Performance has not always been a priority for object storage. Instead, object storage found its role in secondary applications, such as archiving and backup, and, although object storage is widely used by cloud service providers, including Amazon Web Services (AWS) and Microsoft Azure, early cloud storage applications were not performance driven.
Improvements in object storage technology are changing that, however, along with a better understanding among IT architects and suppliers about how to tap into object storage’s advantages.
“Object storage has historically been associated with large volumes of unstructured data,” says Paul Speciale, chief product officer at Scality, an object storage supplier.
“In truth, the use cases are broader than that, with widespread adoption for online content delivery use cases, big data and analytics with ‘warm’ data access characteristics, and high-throughput demands in backup and restore use cases.”
Some changes are driven by technology. These include replacement of low-cost spinning disk with higher capacity and lower cost solid state drives (SSD)s including with NVMe flash. There is also erasure encoding offloaded to hardware and software system improvements.
But demand also plays a part. Businesses increasingly want to process data close to where it is stored. Analytics, artificial intelligence (AI), and the internet of things (IoT) are all use cases for object storage. Better technology allows more of the data to stay in the object store, rather than copy it to a local file-based or block storage.

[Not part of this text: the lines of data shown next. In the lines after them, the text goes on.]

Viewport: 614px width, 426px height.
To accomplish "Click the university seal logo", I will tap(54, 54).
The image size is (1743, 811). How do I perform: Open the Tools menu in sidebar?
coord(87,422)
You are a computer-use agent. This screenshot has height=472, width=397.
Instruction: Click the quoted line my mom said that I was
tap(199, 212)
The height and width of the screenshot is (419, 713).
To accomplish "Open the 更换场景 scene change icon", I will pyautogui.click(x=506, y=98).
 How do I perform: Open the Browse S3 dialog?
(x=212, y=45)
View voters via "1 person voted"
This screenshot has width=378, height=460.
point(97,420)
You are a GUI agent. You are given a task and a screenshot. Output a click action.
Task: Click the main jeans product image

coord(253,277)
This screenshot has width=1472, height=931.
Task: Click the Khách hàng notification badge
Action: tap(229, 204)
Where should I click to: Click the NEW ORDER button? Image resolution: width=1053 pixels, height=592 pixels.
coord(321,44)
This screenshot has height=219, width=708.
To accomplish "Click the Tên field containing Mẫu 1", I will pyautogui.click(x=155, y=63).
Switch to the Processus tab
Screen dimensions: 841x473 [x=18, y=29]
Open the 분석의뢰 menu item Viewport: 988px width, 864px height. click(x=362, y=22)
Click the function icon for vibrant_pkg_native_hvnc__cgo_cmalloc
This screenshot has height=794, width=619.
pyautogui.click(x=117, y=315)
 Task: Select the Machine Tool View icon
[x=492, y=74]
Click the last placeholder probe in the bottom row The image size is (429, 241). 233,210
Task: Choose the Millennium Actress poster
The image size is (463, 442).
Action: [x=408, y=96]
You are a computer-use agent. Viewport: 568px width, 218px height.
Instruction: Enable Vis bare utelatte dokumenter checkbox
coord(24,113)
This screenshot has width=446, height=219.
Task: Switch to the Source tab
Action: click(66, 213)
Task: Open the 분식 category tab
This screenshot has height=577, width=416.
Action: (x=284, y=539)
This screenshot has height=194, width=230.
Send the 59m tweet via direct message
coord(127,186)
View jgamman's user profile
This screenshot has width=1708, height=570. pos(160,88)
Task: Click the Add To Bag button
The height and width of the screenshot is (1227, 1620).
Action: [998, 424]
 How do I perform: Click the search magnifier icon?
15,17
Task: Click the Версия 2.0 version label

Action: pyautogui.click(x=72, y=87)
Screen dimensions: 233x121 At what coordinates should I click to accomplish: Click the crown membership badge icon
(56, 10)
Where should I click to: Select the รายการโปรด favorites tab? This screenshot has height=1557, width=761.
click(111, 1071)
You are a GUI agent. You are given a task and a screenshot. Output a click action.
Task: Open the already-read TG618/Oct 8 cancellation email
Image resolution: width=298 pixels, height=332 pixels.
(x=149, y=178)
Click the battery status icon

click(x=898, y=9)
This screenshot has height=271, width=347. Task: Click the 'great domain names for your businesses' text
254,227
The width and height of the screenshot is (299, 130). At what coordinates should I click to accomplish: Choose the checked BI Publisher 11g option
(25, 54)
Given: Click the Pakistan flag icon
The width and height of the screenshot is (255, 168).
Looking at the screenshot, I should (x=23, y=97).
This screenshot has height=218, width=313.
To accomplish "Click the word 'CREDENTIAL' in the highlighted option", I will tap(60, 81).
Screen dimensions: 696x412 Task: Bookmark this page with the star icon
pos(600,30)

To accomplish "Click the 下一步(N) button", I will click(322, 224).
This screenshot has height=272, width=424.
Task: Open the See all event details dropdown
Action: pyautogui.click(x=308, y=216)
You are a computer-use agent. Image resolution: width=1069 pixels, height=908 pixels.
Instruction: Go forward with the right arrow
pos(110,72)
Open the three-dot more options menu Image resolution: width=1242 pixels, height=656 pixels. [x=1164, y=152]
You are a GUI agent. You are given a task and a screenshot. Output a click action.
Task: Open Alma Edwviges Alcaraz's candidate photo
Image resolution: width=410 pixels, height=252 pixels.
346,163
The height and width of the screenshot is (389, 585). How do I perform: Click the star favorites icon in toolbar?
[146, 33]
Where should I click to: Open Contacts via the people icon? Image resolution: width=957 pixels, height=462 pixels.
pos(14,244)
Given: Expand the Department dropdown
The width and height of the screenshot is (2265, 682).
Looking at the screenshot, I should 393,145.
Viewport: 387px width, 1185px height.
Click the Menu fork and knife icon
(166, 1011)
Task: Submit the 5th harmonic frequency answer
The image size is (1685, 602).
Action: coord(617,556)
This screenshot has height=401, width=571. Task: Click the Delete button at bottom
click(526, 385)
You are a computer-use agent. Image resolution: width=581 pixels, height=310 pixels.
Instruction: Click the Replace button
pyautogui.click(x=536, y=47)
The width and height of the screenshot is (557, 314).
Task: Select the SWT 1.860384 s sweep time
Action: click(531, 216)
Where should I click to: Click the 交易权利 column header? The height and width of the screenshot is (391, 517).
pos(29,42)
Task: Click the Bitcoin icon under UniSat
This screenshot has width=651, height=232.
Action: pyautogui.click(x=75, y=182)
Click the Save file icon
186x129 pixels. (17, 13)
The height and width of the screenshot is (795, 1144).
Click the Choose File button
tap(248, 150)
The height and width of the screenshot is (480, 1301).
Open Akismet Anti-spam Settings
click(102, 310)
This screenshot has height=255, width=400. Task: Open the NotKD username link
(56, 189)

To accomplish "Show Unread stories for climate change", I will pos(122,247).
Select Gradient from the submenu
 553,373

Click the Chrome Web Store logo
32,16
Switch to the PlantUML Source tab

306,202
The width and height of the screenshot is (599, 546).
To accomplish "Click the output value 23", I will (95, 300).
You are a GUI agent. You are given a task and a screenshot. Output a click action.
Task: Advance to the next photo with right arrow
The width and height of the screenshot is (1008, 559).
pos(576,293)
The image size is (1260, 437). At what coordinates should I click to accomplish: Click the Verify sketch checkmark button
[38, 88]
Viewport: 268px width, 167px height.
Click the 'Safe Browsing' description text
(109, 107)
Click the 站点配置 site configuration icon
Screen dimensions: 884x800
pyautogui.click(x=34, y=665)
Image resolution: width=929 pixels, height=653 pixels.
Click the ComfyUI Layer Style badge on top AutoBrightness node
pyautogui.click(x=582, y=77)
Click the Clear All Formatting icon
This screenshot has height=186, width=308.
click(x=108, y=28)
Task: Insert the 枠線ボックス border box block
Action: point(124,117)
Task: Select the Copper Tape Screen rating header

The object storage difference
Object storage replaces hierarchical file systems with a “flat” structure.
Each object contains the data, metadata and a unique ID for that object. Object storage allows users to aggregate their storage into nodes and pools, which is why it is so popular among cloud service providers.
Object storage is massively scalable. You can add more nodes with no need to scale up metadata databases. Nodes can be located anywhere to create physical redundancy. F
urther protection comes from erasure encoded redundant/reliable array of inexpensive/independent nodes (RAIN), or redundant array of independent nodes. So a properly configured object storage system can survive the loss of drives and even entire nodes.
The need for object storage performance
Object storage users now also want improved performance. That’s because object storage has become more commonplace and because it solves other practical problems, such as the need to scale to cope with very large data sets. As more applications can work with object storage, through S3 and Azure APIs, CIOs want to bring performance closer to what you can get from file-based storage.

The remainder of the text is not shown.